Schwarze Tusche und bunte Farben in Oberachern
Wie vereint man filigrane schwarz-weiß Momente auf japanischem handgeschröpftem Washi-Papier mit farbintensiven exakt auserwählten fotographischen Aufnahmen? Indem man sie aufeinander zugehen lässt. Ein Spannungsbogen entsteht und somit eine Ausstellung, die den Betrachter anzieht.
An diesem Sonntag in der Galerie Backhouse im Artcafé in Oberachern, waren es viele, die sich anziehen ließen und sie sollten auf ihre Kosten kommen. Gerd Weismann begrüßte Nicole Reuther, die seit April Joachim Lemme als Kulturbeauftragten der Stadt ablöste und ihren Ehemann Oliver Reuther, der seit vielen Jahren beim SWR arbeitet. Wo Nicole Reuther ihre Faszination für die Japanische Tuschemalerei entdeckt hat, ist für Oliver Reuther die Fotografie als inspirierende Lebensquelle wahrzunehmen. Zwei unterschiedliche Künstler und doch vereint im Dialog.

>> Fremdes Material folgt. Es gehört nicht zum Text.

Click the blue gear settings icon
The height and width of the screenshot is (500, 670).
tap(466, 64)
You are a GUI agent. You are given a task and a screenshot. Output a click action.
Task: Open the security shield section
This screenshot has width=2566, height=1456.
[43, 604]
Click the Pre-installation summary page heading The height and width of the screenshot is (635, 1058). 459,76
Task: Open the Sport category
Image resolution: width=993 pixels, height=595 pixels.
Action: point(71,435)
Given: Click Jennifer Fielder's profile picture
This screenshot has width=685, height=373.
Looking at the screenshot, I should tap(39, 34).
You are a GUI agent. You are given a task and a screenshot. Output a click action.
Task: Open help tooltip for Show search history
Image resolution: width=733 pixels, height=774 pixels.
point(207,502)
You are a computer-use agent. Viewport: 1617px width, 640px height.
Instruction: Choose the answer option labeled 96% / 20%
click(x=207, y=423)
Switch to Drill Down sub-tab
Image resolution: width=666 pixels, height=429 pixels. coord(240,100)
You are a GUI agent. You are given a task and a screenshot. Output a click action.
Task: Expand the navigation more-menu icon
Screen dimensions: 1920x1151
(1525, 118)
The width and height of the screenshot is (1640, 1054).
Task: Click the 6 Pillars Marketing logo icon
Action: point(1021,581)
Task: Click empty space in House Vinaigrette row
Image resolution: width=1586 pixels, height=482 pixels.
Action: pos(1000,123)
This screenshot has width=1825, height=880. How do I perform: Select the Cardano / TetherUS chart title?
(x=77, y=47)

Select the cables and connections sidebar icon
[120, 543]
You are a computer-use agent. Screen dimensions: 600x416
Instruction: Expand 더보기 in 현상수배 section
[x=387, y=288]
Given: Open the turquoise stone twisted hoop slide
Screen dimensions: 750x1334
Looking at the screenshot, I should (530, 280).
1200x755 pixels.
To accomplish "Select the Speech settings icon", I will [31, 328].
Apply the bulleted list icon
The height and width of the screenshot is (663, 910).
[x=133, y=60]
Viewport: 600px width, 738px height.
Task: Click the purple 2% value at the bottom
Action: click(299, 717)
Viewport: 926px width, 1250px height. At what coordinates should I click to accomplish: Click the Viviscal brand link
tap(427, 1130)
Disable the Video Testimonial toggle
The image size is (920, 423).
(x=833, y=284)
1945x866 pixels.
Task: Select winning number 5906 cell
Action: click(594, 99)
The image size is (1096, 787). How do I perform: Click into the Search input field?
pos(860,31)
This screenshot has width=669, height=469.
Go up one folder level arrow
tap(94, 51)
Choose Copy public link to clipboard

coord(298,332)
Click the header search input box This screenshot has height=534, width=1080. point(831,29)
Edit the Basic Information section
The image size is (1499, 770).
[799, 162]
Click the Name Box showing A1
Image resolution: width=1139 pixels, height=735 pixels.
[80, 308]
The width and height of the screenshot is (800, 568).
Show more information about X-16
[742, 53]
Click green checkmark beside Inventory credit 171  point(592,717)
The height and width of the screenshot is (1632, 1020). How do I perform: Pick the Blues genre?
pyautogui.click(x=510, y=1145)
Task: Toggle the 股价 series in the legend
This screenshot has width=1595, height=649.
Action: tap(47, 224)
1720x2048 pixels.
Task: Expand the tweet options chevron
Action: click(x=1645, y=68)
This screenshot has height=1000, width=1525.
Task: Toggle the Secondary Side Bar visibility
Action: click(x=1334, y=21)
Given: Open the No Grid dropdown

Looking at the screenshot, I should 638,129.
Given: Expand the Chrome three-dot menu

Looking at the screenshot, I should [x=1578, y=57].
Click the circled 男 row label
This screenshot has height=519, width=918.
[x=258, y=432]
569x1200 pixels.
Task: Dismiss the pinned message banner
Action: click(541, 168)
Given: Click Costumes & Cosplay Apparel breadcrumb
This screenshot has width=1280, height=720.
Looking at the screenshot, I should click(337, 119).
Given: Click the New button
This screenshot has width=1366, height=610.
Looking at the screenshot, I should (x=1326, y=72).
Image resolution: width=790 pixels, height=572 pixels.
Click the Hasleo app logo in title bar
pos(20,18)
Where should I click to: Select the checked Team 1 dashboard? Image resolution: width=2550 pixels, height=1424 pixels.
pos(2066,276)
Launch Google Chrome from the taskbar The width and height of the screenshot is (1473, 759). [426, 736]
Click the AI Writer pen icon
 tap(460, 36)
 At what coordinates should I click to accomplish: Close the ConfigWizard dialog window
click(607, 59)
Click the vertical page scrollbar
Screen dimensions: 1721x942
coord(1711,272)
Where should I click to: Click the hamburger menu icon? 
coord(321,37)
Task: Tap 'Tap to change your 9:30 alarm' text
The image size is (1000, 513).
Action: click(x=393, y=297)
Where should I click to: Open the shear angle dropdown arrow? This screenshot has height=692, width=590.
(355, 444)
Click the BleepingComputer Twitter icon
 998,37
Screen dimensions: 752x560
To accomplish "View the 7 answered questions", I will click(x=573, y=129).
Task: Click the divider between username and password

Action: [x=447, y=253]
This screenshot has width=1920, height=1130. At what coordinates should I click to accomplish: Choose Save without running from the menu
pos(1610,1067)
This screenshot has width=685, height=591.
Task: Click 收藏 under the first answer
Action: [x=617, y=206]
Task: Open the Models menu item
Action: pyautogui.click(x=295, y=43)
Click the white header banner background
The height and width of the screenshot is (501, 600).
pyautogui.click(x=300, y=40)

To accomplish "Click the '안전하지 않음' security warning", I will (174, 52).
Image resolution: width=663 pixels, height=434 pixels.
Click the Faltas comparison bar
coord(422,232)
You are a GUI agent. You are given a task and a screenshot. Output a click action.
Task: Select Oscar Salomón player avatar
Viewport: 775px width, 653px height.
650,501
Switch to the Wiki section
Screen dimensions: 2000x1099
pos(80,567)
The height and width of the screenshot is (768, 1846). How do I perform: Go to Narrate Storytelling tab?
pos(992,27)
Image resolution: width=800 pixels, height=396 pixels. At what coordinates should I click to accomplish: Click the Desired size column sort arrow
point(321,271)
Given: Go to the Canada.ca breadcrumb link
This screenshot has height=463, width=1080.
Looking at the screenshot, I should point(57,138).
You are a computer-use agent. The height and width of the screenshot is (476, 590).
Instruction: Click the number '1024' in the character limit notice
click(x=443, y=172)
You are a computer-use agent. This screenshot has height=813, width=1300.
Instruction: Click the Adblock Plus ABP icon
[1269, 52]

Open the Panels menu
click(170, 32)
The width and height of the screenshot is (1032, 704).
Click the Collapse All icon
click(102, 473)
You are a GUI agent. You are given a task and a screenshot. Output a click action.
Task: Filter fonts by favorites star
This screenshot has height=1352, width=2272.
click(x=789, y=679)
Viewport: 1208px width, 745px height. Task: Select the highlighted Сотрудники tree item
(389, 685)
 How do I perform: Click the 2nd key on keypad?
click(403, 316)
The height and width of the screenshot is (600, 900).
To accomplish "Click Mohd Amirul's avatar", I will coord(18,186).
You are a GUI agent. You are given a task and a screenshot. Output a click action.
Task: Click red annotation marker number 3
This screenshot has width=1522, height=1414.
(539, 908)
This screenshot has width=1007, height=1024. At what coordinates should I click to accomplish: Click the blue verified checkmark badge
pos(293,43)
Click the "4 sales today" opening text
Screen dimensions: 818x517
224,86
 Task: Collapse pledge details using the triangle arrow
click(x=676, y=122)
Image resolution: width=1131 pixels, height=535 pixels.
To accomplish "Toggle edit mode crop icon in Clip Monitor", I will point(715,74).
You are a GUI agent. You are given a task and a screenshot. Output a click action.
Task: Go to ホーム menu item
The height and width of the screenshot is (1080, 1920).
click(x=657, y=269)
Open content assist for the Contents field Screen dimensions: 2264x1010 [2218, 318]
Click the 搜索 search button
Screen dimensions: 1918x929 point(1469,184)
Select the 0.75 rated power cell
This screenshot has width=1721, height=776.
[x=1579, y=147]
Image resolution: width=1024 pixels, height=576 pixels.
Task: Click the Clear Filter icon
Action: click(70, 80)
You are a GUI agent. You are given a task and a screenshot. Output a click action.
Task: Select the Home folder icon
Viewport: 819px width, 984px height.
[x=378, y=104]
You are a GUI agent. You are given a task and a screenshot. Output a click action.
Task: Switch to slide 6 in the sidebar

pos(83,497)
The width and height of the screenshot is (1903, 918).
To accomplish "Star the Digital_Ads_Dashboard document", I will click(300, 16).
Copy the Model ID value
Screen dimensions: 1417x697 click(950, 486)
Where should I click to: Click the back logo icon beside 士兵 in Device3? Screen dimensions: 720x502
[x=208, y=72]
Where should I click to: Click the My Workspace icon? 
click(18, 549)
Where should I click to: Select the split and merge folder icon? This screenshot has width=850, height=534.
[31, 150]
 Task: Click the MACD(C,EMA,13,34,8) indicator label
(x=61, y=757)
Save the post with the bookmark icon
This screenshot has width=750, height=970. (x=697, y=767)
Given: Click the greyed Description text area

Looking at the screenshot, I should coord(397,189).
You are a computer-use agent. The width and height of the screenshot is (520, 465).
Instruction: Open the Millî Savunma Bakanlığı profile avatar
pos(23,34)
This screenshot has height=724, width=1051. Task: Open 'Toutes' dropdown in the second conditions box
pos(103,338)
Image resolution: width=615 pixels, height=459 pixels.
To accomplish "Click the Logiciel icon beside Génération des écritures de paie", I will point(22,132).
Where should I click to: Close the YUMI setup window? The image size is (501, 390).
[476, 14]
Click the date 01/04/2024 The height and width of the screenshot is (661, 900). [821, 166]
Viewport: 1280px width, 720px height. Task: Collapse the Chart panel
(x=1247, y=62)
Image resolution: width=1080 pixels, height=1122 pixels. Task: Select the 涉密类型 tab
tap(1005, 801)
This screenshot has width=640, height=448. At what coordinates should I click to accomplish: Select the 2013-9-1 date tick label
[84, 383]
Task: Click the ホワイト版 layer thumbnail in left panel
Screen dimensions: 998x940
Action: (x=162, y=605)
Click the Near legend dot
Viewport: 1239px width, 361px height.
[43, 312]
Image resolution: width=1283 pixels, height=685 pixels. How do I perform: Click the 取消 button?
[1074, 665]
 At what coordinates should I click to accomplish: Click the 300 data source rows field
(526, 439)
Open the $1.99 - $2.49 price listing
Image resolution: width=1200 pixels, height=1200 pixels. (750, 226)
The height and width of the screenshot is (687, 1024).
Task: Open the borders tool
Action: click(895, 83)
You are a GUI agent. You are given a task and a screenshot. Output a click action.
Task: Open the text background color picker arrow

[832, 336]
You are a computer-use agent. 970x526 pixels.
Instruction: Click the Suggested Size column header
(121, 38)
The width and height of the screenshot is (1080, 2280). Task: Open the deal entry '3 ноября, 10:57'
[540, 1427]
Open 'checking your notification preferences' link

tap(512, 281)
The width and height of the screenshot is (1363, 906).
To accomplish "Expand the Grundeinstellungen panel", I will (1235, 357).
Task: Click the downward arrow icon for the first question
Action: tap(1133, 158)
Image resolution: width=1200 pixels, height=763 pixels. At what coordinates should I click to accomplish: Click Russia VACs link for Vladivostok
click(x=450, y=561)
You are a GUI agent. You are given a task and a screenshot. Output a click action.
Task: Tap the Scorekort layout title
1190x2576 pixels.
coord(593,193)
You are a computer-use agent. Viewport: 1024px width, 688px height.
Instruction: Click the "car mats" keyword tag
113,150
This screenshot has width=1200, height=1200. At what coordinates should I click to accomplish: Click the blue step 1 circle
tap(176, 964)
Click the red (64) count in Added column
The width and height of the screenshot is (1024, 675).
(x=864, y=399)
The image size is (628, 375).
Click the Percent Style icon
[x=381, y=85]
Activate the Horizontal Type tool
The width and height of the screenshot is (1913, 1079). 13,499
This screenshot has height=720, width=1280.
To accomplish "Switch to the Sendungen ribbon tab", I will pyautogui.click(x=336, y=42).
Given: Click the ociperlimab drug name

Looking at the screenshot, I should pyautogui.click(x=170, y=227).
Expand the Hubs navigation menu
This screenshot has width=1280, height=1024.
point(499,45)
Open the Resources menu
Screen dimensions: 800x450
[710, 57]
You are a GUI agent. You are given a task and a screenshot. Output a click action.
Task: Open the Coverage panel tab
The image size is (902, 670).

»Ich bin Sumi-e-Malerin« stellte sich Nicole Reuther vor und gemeint ist »Malen mit schwarzer Tusche«. Dies sei eine Tradition zenbuddhistischer Mönche und tatsächlich geht von den Werken eine faszinierende Ruhe aus. Bilder, die aus dem Augenblick heraus »geschehen«, dem Augenblick, dem eine tiefe Ruhe, eine innere Einkehr voraus geht. Es heißt, das Bild wird niedergeschrieben. Dies blitzschnell und entschlossen und doch sind es ihren Angaben nach nur Sekunden, in denen der Pinsel über das hauchdünne Papier schwingt. Zu sehen sind filigrane Bambusblätter, tanzende Wesen und mystisch angehauchte Nebelzauberwelten. »Warten« heißt ein Bild, das berührt. Fünf Pinselstriche fangen eine ganze Geschichte auf. Ein Mensch, eingehüllt in eine braune Decke. Wartend auf das, was das Fukushima Unglück übrig gelassen hat. Nicole Reuther gelingt eine ganz besondere Sprache, sanft und zart implodieren ihre Werke in sich und lassen eine lange Betrachtungszeit zu.
Neue Sicht von Achern
Bei Oliver Reuther sind es die Farben, die er in seinen Fotografien zu finden weiß. Doch Punkte, Flächen, Muster, Struktur, alles kann für ihn ein Indiz sein, es festzuhalten zu wollen. Hat er eine ganze Werkserie »seinem SWR« gewidmet, so ist auf zwei Wänden der Galerie Backhouse, »Achtzig Bilder Achern« – das erste Jahr, zu sehen. Der Bahnhof in einem warmen Spiel von Licht und Farben, ein Wegkreuz, das unschwer an Wagshurst erinnert. Ein Hühnerstall, deren Hahn und Henne sich in funkelnd leuchtenden Augen begegnen. Oliver Reuter stellt seine Ausstellungseröffnung unter Rezitationen von Faust I: »Was hat diese Inszenierung mit meiner Fotografie zu tun?« fragt er verschmitzt und antwortet sogleich: »Alles!« Denn: »Nur was der Augenblick erschafft, das kann er nützen!« Genutzt hat Oliver Reuther als sensibler Betrachter und versierter Fotokünstler die erste Zeit seiner Frau Nicole in Achern. Als Begleiter, als Bestätiger in einer »bunten und vielfältigen«, Region angekommen zu sein. Eine sehenswerte Gemeinschaftsausstellung zweier Weltenbetrachter, die allein eines miteinander verbindet, dem Augenblick alle Ehre zu gewähren.
Künstler sind da
Am Freitag, 26. Januar, (letzter Tag der Ausstellung) sind die Künstler anwesend zu den Caféöffnungszeiten von 14.30 bis 17.30 Uhr.